Segment Open

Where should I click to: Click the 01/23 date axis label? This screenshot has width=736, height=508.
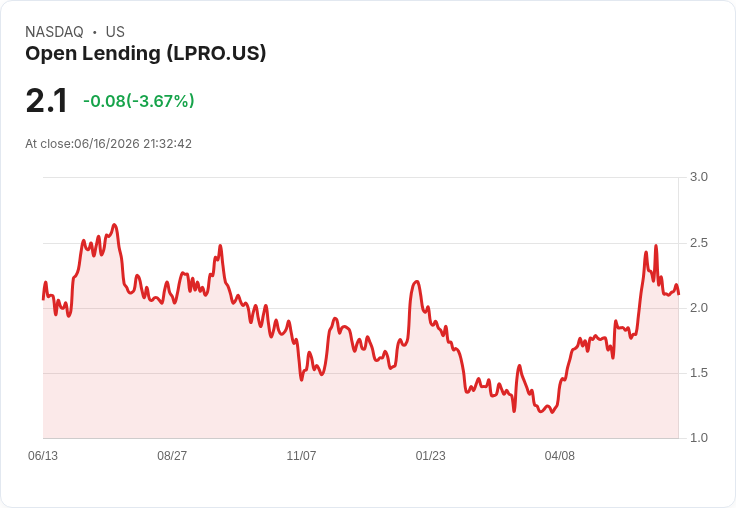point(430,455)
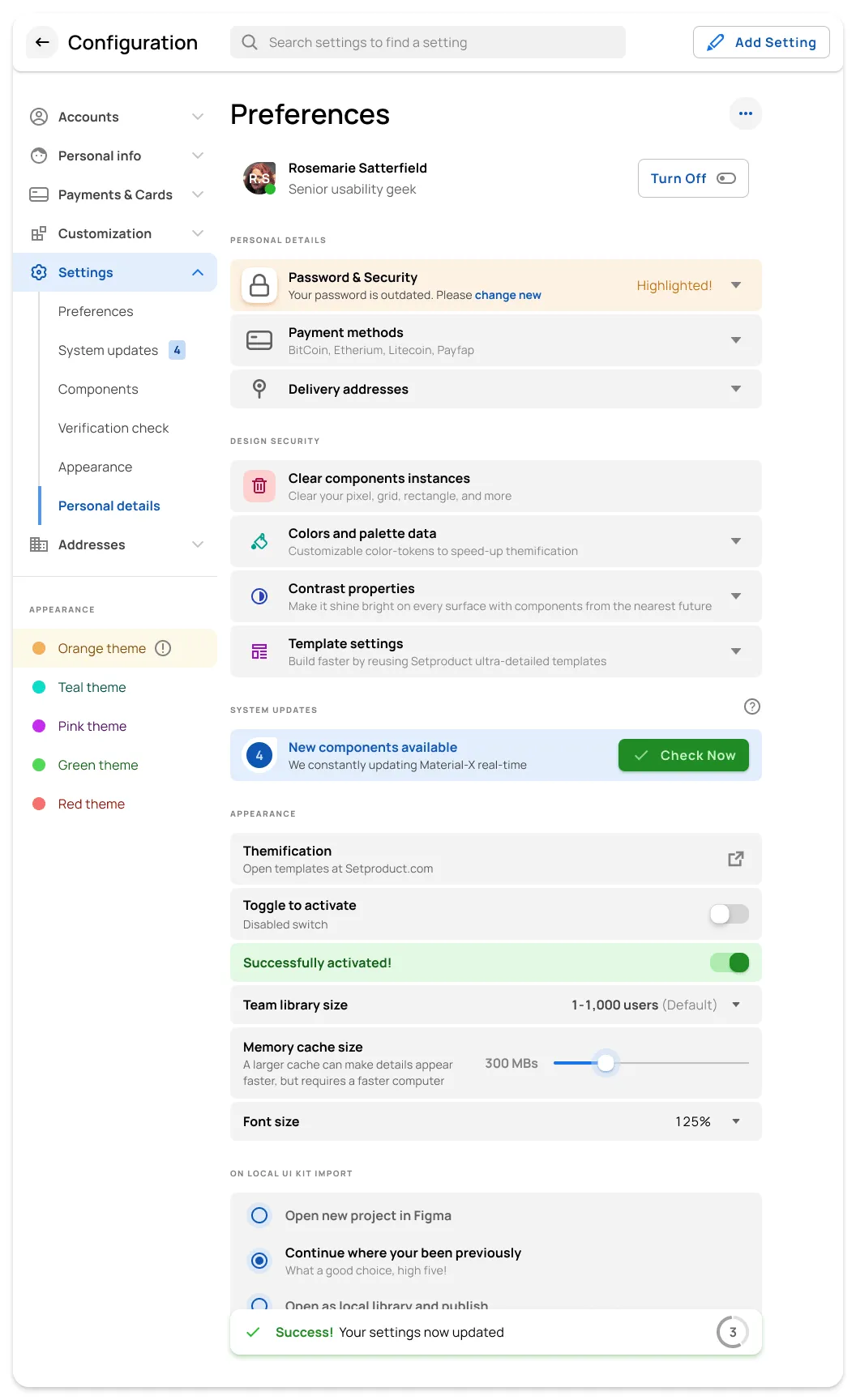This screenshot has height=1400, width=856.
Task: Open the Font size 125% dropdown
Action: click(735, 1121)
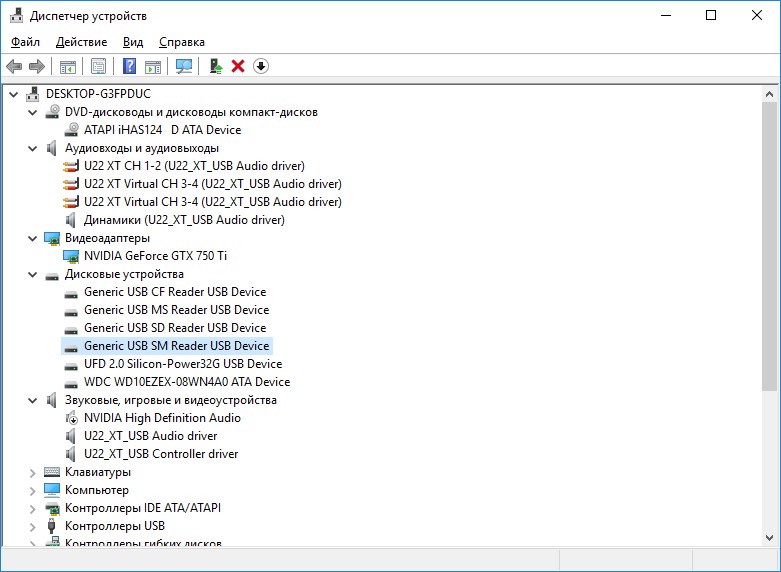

Segment Closed

■ EXERCISE DETAILS ■
Each line of the material needs to be given again exactly, without any of its pictures.

■ WRITTEN ANSWER ■
Where should I click to: Click the 01/23 date axis label? This screenshot has width=736, height=508.
point(430,455)
This screenshot has height=1400, width=856.
Task: Open the Font size 125% dropdown
Action: click(735, 1121)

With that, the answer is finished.